**Consigne:** Rédigez la suite du texte sur les lettres de Céline en reprenant après sa dernière phrase.

**Extrait du document:**
····················

La plupart des lettres du présent volume ont déjà paru ci et là, leur réunion dans un ordre chronologique permet toutefois de mieux accompagner Céline de 1907 (il a treize ans) à sa mort en 1961. Elles éclairent ses relations avec les femmes aimées, dont l’écrivaine anversoise Evelyne Pollet, avec son éditeur d’origine liégeoise Robert Denoël, avec des écrivains ou critiques littéraires, tels Brasillach, Rebatet, Robert Poulet Roger Nimier. Pour le détail de sa vie, voir la biographie d’un ton très juste d’Yves Buin.

····················

**Données extraites d’une collection:**

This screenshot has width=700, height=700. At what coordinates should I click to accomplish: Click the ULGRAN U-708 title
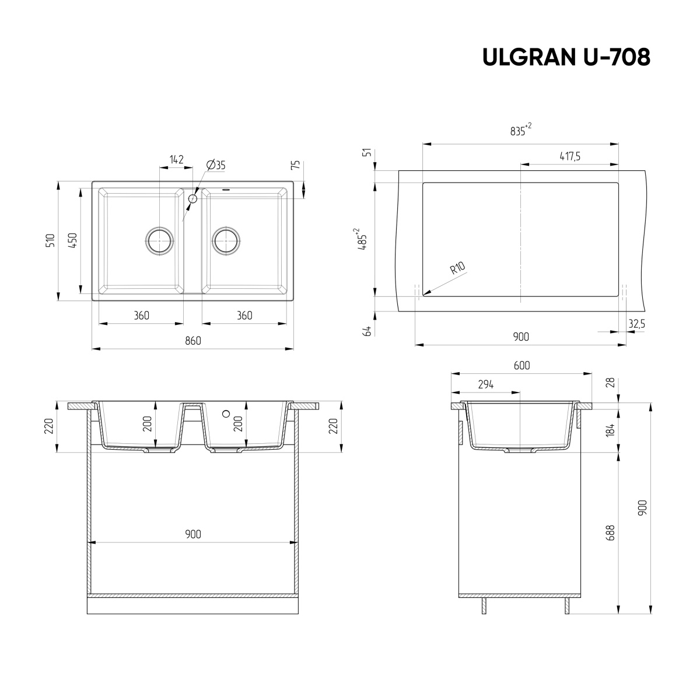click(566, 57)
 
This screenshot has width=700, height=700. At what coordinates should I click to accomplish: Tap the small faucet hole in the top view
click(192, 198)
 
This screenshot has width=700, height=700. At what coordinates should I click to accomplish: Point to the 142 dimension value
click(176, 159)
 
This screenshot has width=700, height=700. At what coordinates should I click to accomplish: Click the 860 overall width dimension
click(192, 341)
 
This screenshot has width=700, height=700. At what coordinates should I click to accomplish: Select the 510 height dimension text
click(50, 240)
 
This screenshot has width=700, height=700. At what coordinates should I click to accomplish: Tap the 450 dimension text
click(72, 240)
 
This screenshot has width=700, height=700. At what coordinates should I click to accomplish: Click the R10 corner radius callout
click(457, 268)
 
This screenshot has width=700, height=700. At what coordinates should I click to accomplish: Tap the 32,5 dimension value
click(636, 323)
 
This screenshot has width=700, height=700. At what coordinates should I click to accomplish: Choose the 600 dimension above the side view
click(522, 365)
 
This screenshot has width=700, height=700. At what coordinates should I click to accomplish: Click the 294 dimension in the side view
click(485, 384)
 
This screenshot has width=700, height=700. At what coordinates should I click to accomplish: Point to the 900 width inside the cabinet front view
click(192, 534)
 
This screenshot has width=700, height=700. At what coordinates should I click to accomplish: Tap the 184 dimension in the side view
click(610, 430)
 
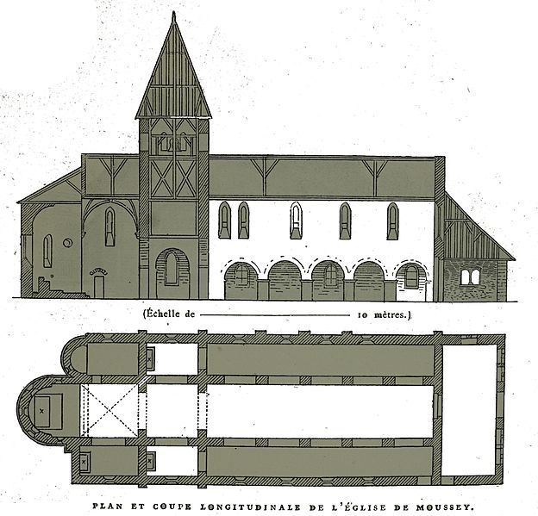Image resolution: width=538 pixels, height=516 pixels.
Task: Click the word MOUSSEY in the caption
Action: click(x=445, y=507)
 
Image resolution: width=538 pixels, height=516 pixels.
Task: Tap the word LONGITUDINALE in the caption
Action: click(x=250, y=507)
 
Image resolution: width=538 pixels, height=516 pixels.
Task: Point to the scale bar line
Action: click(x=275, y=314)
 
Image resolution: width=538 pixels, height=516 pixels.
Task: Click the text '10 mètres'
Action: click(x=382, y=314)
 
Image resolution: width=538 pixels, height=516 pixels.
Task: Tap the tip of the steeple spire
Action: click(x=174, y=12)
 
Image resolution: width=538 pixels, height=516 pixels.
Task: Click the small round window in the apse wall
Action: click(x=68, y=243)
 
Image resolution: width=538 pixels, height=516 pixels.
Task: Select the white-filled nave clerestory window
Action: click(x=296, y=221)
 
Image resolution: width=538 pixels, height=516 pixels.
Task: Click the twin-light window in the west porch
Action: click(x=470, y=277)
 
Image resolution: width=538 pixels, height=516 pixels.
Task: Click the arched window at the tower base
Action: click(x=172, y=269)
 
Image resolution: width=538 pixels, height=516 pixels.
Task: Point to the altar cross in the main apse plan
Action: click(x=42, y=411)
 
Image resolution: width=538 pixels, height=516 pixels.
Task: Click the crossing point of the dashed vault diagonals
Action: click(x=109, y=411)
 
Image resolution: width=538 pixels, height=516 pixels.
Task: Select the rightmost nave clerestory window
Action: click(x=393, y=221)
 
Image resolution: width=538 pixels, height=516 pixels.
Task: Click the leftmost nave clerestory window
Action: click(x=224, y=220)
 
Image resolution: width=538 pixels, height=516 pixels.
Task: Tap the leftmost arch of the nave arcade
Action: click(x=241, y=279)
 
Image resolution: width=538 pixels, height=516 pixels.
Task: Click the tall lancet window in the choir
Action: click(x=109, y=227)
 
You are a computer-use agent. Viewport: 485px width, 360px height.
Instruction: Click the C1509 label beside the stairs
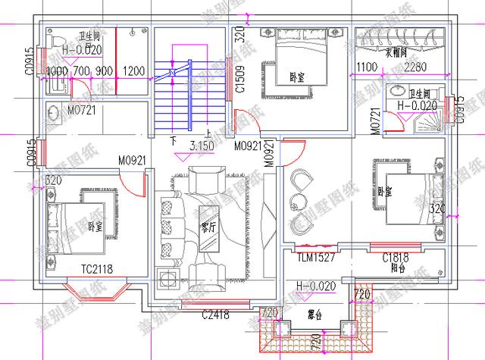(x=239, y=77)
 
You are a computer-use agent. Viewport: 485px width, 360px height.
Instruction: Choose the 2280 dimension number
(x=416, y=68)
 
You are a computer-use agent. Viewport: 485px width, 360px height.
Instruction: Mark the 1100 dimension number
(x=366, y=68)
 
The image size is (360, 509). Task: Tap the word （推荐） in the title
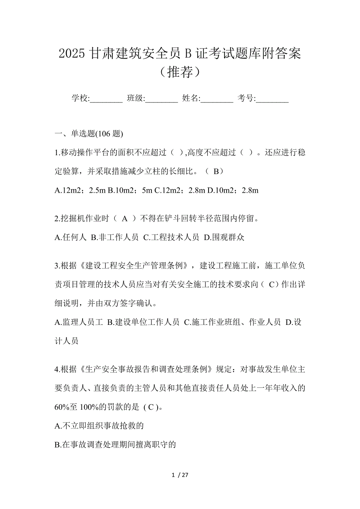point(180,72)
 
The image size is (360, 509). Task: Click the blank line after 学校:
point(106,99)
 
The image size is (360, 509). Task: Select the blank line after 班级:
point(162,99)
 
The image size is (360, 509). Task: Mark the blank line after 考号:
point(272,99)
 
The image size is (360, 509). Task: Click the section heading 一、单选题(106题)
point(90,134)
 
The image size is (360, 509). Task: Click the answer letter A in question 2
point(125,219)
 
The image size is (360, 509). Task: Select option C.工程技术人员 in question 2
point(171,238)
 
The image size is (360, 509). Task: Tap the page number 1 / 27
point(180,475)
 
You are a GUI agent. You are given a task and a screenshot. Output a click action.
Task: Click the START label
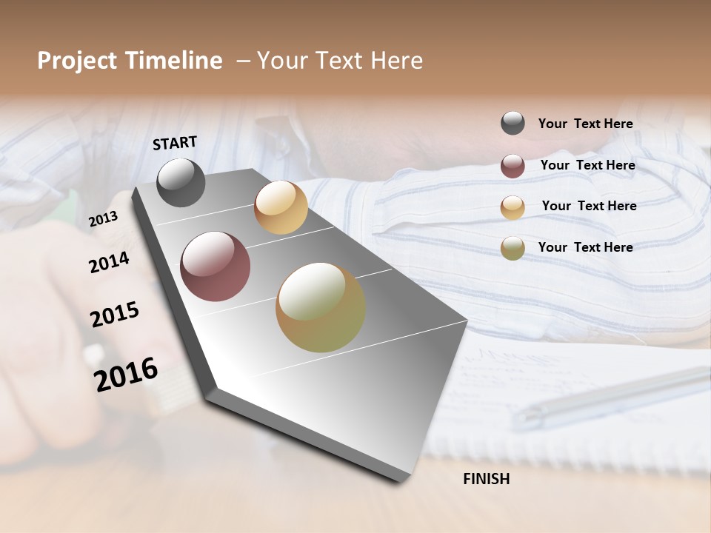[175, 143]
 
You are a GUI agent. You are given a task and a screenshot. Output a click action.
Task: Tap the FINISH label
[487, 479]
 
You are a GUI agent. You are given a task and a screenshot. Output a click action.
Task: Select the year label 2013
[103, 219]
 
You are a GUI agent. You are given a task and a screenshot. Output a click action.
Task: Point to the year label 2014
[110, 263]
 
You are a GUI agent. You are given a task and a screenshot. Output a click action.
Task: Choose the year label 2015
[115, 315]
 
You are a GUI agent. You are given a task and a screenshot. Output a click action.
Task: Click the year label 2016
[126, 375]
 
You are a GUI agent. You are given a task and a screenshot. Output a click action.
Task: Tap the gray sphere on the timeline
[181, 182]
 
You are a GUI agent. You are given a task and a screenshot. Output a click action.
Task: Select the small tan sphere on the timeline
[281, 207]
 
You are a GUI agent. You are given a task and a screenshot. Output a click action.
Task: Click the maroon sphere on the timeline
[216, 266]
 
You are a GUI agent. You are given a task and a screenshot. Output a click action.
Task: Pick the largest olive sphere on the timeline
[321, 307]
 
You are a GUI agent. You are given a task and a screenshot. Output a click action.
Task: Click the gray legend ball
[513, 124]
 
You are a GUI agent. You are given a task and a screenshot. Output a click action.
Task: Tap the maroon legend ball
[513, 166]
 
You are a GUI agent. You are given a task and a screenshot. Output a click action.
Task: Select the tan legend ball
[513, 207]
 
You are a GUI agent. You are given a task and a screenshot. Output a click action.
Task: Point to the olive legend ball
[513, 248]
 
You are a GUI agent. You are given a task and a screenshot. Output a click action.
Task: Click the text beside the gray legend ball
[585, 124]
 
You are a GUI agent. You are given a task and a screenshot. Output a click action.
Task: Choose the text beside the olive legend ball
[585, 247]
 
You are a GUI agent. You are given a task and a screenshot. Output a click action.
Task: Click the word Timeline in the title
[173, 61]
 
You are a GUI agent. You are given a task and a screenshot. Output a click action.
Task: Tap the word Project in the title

····················

**Réponse rédigée:**
En juin 1944, Céline s’enfuit à Baden Baden avec sa femme Lucette et son chat Bébert; rejoint, après quelques pérégrinations, les Français de la Collaboration à Sigmaringen; passe au Danemark, où il restera six ans, dont trois en prison, et où, râlant et geignant, il se défend contre les accusations de collaboration dont on l’accable en France, laquelle réclame son extradition que le Danemark refuse : il n’a ni écrit dans les journaux ni parlé à la radio, il n’a occupé aucun poste, il n’a dénoncé personne, ses livres étaient interdits par les Nazis en Allemagne, etc. En 1948, il proclame son revirement à l’égard des Juifs : "Imaginez qu’ils me sont devenus sympathiques depuis que j’ai vu les Aryens à l’œuvre [ ] Ah j’étais fait pour m’entendre avec les Youtres. Eux seuls sont curieux, mystiques messianiques à ma manière" (lettre à Albert Paraz).
Son avocat danois, Thorvald Mikkelsen, me semble avoir défini Céline de la plus juste façon dans une lettre à un ami : "Tu sais que cet homme est un antisémite virulent et, de façon générale, un anti-tout, mais je veux néanmoins l’aider Nous le devons non seulement à notre pays mais aussi à cet écrivain en réalité complètement piqué mais d’un immense talent".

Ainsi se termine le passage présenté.